+++ DATI DI LAVORO +++
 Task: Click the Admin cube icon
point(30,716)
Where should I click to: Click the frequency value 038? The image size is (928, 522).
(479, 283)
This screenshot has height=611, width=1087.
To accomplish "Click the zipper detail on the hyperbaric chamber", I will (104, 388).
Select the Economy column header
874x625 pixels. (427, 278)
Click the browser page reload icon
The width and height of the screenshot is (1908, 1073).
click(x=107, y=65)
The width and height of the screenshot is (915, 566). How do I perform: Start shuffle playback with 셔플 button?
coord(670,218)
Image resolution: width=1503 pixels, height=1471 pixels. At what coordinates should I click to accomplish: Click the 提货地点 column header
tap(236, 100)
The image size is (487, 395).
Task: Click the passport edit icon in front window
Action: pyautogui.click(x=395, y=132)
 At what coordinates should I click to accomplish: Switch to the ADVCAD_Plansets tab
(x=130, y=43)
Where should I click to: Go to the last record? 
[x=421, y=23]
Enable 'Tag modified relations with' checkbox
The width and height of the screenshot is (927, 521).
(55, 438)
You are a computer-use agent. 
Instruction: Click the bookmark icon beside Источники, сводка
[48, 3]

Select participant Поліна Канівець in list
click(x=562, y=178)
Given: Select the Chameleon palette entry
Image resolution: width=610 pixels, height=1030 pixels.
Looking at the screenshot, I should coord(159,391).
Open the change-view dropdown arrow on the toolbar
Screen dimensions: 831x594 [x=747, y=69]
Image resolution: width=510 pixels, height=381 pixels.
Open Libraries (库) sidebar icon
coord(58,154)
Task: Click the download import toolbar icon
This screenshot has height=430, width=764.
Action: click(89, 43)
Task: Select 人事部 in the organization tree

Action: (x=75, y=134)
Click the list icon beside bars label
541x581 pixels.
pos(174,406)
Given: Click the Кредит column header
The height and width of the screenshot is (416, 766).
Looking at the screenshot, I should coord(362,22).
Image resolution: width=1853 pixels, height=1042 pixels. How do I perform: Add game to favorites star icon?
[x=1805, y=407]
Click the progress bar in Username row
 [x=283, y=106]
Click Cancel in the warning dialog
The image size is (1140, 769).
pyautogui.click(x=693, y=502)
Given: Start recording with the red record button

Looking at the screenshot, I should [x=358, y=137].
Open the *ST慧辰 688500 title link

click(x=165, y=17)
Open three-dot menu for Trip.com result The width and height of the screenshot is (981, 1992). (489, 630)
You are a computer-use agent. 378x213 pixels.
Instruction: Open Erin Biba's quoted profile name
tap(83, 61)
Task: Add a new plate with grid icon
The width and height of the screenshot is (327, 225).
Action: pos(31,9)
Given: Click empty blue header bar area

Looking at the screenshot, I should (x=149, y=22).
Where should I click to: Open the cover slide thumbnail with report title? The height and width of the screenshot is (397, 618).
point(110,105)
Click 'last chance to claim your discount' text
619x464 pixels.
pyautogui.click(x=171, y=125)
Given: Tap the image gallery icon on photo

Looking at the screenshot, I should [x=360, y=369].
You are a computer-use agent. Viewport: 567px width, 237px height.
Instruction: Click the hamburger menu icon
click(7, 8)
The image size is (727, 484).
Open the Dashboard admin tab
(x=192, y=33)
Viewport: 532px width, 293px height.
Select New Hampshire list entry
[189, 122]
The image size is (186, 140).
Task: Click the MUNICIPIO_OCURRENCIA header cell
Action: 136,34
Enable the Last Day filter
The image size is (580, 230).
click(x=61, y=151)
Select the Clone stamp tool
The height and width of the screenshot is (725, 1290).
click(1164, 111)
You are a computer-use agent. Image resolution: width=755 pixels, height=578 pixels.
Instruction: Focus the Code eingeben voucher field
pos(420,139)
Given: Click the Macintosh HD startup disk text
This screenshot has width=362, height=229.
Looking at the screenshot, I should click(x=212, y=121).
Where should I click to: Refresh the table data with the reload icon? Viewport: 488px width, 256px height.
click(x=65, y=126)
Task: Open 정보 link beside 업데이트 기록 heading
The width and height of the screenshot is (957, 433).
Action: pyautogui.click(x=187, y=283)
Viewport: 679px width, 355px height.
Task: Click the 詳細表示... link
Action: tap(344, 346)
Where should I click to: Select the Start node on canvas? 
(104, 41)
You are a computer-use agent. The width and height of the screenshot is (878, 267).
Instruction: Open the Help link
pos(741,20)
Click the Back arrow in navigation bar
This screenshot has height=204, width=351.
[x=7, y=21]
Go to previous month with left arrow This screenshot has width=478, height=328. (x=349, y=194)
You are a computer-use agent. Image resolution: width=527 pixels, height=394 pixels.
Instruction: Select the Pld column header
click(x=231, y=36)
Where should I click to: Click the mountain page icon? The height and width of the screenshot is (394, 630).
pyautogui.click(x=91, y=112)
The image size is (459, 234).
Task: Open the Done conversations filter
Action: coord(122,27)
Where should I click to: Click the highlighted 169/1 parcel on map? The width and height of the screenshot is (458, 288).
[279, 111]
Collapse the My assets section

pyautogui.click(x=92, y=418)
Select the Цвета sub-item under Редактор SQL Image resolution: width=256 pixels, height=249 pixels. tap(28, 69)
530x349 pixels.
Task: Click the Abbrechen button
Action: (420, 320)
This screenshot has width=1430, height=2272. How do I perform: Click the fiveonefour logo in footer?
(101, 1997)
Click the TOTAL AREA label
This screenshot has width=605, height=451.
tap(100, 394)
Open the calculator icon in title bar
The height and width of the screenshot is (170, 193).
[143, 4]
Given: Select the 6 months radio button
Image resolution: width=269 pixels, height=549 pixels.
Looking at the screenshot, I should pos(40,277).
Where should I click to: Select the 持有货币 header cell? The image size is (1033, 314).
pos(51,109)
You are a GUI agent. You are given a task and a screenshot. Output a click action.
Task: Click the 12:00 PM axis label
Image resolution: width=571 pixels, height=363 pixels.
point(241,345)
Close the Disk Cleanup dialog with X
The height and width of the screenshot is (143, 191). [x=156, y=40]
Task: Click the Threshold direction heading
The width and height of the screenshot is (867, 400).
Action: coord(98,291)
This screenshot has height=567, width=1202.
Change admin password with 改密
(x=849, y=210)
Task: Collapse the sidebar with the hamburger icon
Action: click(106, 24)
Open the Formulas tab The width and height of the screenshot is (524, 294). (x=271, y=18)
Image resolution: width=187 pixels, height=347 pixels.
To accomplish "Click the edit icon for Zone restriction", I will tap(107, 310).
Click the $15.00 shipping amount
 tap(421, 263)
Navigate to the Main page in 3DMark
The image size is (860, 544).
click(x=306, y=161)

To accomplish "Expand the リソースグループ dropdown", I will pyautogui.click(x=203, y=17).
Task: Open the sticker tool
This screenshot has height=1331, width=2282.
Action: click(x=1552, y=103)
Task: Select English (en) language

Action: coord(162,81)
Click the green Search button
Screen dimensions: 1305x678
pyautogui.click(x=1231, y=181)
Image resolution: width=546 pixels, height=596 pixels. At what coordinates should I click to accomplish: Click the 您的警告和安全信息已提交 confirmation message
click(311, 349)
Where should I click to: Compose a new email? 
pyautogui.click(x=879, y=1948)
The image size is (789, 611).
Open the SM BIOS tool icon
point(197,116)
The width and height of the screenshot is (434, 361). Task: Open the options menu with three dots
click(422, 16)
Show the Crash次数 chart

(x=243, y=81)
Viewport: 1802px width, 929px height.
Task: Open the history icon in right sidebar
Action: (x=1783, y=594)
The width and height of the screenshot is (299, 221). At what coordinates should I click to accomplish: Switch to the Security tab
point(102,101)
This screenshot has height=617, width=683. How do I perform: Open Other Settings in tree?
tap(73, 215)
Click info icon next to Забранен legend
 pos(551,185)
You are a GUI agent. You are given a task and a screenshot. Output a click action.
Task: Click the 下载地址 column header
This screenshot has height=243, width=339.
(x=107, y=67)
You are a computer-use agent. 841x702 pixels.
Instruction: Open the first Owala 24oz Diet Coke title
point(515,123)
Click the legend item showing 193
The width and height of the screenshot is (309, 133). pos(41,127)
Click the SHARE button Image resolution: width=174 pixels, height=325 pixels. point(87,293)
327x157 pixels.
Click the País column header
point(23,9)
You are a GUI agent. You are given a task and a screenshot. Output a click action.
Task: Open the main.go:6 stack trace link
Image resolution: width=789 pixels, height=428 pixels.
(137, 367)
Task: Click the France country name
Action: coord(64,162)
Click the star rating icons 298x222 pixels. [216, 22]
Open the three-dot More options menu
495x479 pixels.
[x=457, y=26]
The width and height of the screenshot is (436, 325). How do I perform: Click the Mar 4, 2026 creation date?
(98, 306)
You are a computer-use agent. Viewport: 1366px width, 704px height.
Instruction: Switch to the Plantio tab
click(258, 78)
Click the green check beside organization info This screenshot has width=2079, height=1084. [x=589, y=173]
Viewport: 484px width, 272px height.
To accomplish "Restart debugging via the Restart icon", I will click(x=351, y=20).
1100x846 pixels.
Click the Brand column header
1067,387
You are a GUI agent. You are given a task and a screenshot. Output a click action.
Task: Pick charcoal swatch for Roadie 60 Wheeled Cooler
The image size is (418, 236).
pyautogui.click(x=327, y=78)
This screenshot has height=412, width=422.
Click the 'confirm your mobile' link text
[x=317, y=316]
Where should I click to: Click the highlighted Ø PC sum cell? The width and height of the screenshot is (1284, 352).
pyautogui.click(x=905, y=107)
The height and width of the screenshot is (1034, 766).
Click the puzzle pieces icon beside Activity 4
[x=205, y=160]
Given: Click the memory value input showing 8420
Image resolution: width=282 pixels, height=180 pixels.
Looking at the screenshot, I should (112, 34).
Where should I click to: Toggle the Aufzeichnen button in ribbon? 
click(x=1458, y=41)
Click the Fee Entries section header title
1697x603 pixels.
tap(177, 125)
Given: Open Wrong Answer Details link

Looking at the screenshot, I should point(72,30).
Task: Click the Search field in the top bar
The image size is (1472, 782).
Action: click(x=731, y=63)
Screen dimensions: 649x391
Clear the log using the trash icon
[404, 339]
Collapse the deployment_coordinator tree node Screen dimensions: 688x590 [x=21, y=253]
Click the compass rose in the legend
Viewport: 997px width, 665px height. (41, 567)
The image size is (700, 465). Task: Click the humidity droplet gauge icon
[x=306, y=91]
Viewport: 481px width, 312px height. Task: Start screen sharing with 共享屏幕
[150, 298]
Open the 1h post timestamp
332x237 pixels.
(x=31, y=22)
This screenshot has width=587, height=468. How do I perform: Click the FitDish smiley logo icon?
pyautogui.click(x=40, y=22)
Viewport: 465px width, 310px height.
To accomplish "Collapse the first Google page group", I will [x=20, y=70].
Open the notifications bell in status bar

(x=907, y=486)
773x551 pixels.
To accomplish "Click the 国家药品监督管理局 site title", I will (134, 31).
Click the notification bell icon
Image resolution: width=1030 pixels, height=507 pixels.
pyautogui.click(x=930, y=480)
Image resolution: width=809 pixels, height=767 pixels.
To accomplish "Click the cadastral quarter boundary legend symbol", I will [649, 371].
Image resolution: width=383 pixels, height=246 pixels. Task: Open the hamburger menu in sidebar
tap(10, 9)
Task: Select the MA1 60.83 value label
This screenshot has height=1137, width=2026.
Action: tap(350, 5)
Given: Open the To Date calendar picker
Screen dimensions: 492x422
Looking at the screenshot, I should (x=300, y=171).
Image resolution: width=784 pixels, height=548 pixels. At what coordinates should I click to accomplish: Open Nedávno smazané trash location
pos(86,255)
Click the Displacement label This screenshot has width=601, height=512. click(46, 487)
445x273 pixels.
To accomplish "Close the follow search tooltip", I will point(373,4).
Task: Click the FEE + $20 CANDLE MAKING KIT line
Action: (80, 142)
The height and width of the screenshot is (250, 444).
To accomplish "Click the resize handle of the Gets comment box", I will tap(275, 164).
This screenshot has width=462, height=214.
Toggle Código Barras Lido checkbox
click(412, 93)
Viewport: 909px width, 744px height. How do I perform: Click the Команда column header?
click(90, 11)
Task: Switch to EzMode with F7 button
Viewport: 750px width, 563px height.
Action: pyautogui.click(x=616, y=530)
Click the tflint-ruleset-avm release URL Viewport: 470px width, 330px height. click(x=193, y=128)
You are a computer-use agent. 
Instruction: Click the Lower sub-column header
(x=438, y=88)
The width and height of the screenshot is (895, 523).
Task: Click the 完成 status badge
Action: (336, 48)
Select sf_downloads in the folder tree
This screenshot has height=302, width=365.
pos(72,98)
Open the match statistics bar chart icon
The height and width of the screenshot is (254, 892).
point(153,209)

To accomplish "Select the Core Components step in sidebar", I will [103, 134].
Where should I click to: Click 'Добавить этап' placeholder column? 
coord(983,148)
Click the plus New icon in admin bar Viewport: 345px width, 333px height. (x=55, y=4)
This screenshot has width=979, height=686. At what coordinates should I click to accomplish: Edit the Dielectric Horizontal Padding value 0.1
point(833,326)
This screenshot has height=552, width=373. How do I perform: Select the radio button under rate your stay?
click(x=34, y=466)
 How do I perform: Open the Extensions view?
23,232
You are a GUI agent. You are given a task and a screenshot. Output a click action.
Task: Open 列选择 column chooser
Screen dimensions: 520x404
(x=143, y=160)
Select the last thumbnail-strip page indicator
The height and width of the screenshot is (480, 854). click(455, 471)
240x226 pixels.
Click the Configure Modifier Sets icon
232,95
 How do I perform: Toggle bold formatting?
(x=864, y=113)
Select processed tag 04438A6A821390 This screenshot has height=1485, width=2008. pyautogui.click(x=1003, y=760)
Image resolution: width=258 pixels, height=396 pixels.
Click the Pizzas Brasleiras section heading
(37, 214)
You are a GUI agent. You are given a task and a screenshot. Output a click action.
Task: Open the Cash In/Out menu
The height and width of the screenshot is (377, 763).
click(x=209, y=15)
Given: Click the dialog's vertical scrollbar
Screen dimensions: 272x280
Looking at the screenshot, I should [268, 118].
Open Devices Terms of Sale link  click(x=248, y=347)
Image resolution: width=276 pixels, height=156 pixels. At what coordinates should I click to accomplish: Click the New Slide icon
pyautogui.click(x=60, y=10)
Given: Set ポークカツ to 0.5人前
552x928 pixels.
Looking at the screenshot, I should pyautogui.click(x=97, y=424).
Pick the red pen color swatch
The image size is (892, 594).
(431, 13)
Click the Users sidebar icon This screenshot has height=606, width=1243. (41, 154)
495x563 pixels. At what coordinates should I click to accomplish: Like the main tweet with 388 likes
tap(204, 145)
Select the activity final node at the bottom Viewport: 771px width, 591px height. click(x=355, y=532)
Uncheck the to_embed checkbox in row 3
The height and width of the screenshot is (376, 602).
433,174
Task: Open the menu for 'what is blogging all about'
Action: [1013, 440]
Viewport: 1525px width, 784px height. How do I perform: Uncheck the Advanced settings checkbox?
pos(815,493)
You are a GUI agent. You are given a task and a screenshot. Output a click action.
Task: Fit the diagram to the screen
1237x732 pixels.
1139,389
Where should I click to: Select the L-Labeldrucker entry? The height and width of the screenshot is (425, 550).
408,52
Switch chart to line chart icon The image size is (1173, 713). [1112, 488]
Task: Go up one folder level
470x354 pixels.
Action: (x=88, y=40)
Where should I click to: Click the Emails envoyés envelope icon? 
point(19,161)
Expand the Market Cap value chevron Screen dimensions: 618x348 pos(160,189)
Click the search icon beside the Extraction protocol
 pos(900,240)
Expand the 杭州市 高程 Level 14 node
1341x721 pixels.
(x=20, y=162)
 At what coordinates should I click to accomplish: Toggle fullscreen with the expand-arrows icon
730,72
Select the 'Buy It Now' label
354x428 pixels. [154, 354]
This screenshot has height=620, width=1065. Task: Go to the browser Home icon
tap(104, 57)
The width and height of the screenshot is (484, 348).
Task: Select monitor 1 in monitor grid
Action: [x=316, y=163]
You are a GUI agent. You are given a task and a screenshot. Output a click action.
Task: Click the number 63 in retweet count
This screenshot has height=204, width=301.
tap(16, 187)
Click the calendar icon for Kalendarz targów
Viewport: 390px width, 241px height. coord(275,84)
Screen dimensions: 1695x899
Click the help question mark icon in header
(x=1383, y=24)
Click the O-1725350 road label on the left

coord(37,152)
+++
* OBIETTIVO: Per favore, riporta alla lettera le righe delle voci qui sopra, dalla riga che contiene "Where should I click to: Select the 持有货币" fino alla riga che contiene "Open the Formulas", entrambe incluse.

* ESERCIZIO SVOLTO:
Where should I click to: Select the 持有货币 header cell? The image size is (1033, 314).
pos(51,109)
You are a GUI agent. You are given a task and a screenshot. Output a click action.
Task: Click the 12:00 PM axis label
Image resolution: width=571 pixels, height=363 pixels.
point(241,345)
Close the Disk Cleanup dialog with X
The height and width of the screenshot is (143, 191). [x=156, y=40]
Task: Click the Threshold direction heading
The width and height of the screenshot is (867, 400).
Action: coord(98,291)
This screenshot has height=567, width=1202.
Change admin password with 改密
(x=849, y=210)
Task: Collapse the sidebar with the hamburger icon
Action: click(106, 24)
Open the Formulas tab The width and height of the screenshot is (524, 294). (x=271, y=18)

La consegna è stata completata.